### [Problem]
Output as a JSON list of strings, one per line with blank lines omitted, the rows beginning at the line that contains "The image size is (1315, 855)." and ending after the line that contains "Action: (x=1095, y=389)".

+++ Input data +++

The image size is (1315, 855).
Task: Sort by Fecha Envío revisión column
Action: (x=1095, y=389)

+++
+++ Input data +++

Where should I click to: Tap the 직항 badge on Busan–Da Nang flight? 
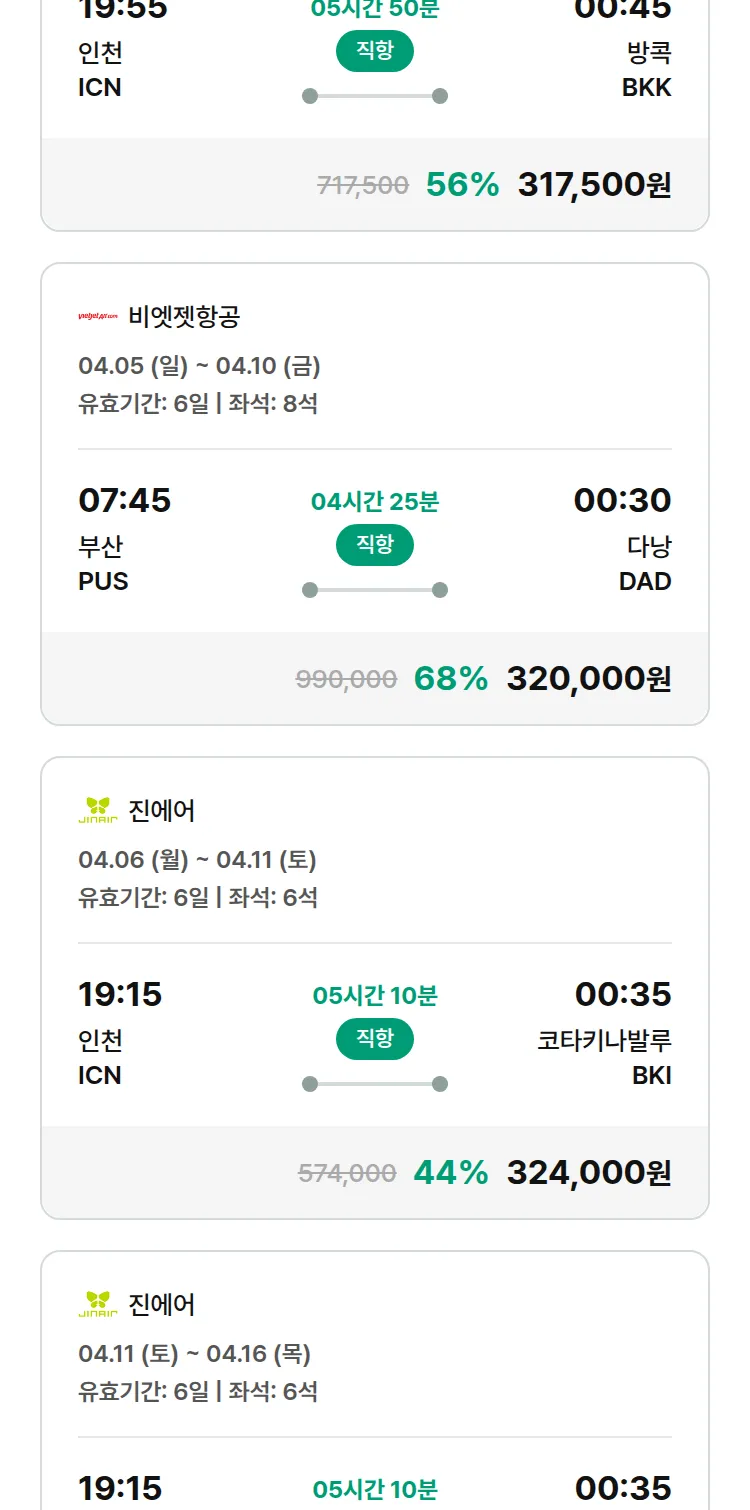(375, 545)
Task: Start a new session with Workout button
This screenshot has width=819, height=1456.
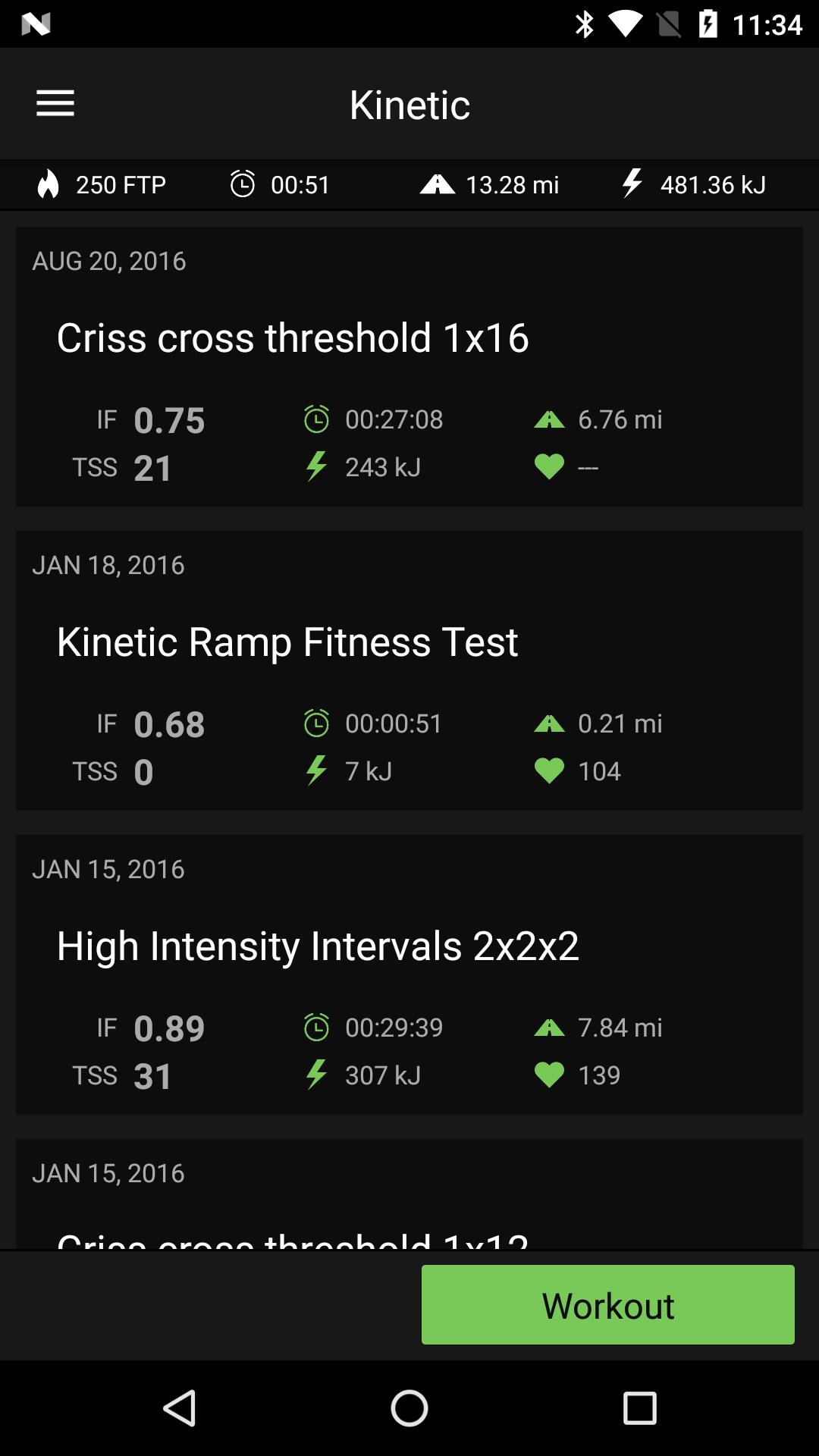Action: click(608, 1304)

+++
+++ Input data +++

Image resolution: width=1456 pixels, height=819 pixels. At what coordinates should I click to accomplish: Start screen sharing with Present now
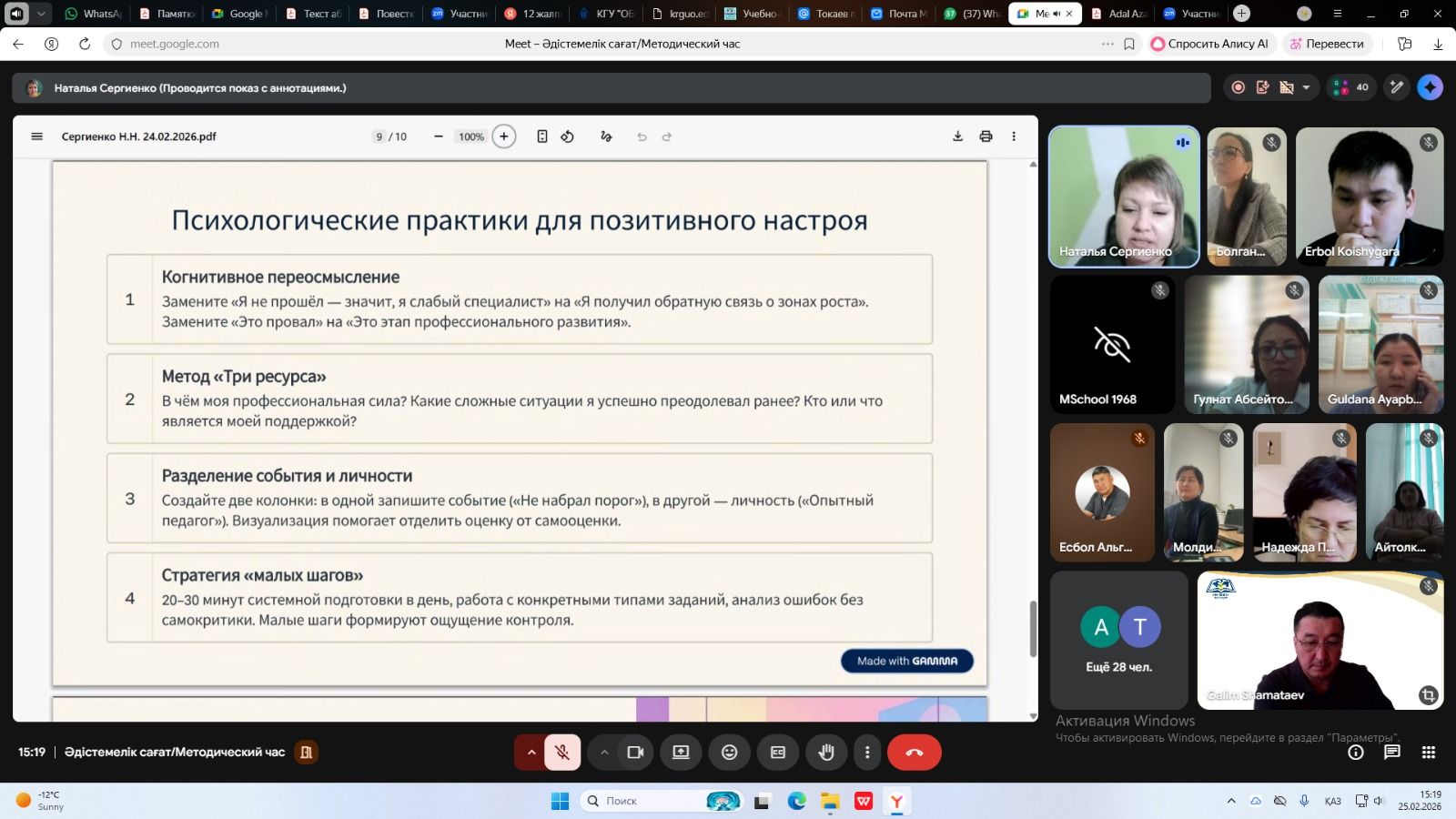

+++

### [Task result]
[
  "The image size is (1315, 855).",
  "Task: Sort by Fecha Envío revisión column",
  "Action: (x=1095, y=389)"
]